There is a new social enterprise forming on the Near West Side. Neighborhood residents – graduates of Northside UP’s workforce training programs – are creating artisan furniture from reclaimed timber. It is a complex yet elegant puzzle, crafted over several years from three interlocking pieces: the wood itself, a workforce training program, and collaborations between several local partners. The venture is largely the brainchild of Near West Side Initiative (NWSI) director, Maarten Jacobs, and Northside UP director, Dominic Robinson. By taking time to understand and develop the reclaimed wood’s value, NWSI, Northside UP and other local partners are also helping to unlock human potential on the Near West Side.
RECLAIMED, OLD-GROWTH WOOD
After years of neglect, the former Lincoln and Case Supply buildings on Otisco Street had become a Near West Side eyesore. Residents referred to these adjoining warehouse buildings as the “Berlin wall”: a physical and figurative impediment to progress in the community. In 2009, NSWI purchased and redeveloped the 100-year old buildings. Through the Syracuse Center of Excellence, the NWSI began careful deconstruction and renovation starting with the Lincoln Building, preserving the massive wood beams and columns from which the buildings were constructed. According to Zeke Leonard, Assistant Professor in Syracuse University’s School of Design, the wood is old-growth hemlock, spruce, and yellow pine. Based on a ring count, some of the trees were at least 150 years old when felled. “It is safe to say,” Leonard comments, “that these trees were alive long before Syracuse existed …before the USA was even a country. They were venerable grand dames of the countryside and they were felled in a way that we are unlikely to find now.”
As the buildings took on new life, Jacobs and Robinson began talking with friends, partners and neighborhood residents about how the wood could also take on a second life, and how it could play a part in the revitalization of the Near West Side.
Two years ago, the Near West Side Initiative and Northside UP began to work together to develop a way to address poverty and unemployment within the neighborhood. Green Train, a program of Northside UP and CenterState CEO, was known as one of the most successful workforce programs in the area but was operating solely on the Northside. Jacobs and Robinson worked out a deal to bring Green Train to the Near West Side in 2011. Four Green Train programs have since taken place on the Near West Side. About 50 neighborhood residents have completed the program and gotten jobs in construction, home weatherization and other emerging green industries. Despite the success of the program, questions loomed about how to sustain its costs.
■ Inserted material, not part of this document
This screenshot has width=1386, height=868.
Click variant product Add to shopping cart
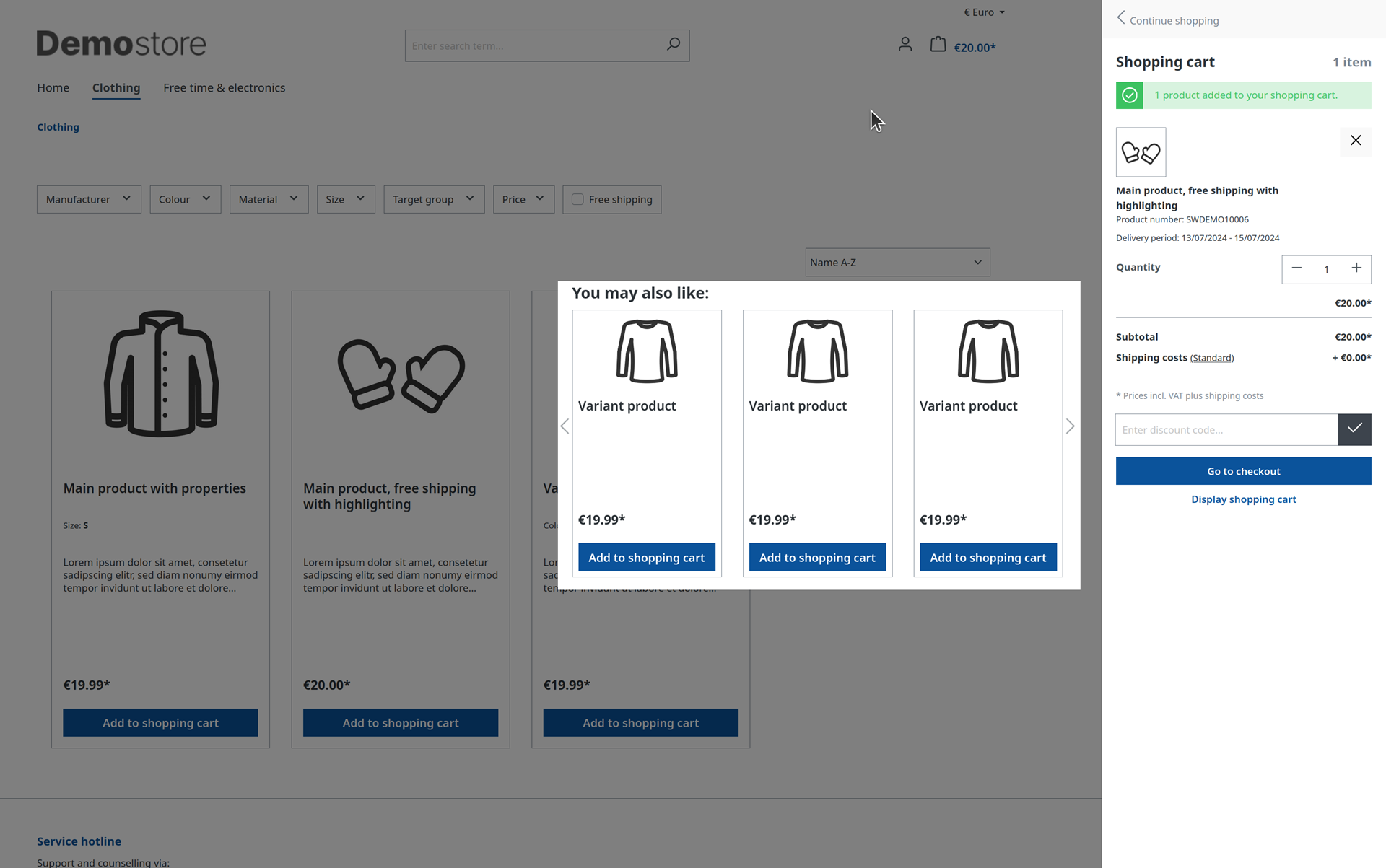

An idea surfaced about the potential for Green Train graduates to develop products that could generate revenues for the program. Program instructor, Andrew Erickson, wondered whether grads could learn to design and build artisan-quality furniture, and in so doing, expand their employability and career prospects.
Possible answers to Erickson’s questions unfolded as NSWI, Syracuse University (SU), and Northside UP began to envision a social enterprise that would employ workforce program graduates to build unique furnishings from the materials discovered during deconstruction, while mentoring them in skill and career development. Leonard suggested that his Industrial Design students could create prototypes for the graduates to construct.
Meanwhile, Habitat for Humanity – a longtime partner of the NWSI and Green Train — loaned the project workshop space at its headquarters on the Near West Side. With prototypes from design students in hand, two recent Green Train Graduates and Near Westside residents, Luis Vilella and Pedro Ignacio Diaz Ramos, began working full time to set up shop, create jigs, and craft pieces from the timbers. Initial products ranged from book-ends and cheese platters to large museum-quality benches.
Janie Mills, graduate of the SUNY College of Environmental Science and Forestry Construction Management master’s program, has been contracted to manage the shop and business operations through December of 2013. With her help, Luis and Pedro will build upon the current model and products as NWSI, Northside UP and other partners further refine this new social enterprise.
Proceeds from sales will help to support the Green Train program. Future Green Train graduates will be offered paid roles in the workshop, honing craft and work readiness skills before entering the broader workforce as experienced craftspersons.
As Leonard comments, “celebrating the material that stood proudly in a forest for decades and then stood for so long inside the buildings and kept them standing, letting it have another life and another identity –and helping us teach Syracuse residents in the process– seems a perfect way to acknowledge the history and spirit of these long-dead trees.”
“Salt Works is a great experiment for us,” Robinson says. “Through it we believe that we have an opportunity to create meaningful employment opportunities within a green business, located within a low-income neighborhood. To do that, while generating funds for workforce programs, would be a huge breakthrough for our community.”
Enterprises like Salk Works can diversify organizations’ funding strategies while furthering their social mission. In our case, that mission is to build stronger, more sustainable communities in Syracuse and, eventually, to serve as a model for community economic development in other cities.
You can look forward to meeting with the Salt Works team and checking out their products this Saturday at the Salt Market.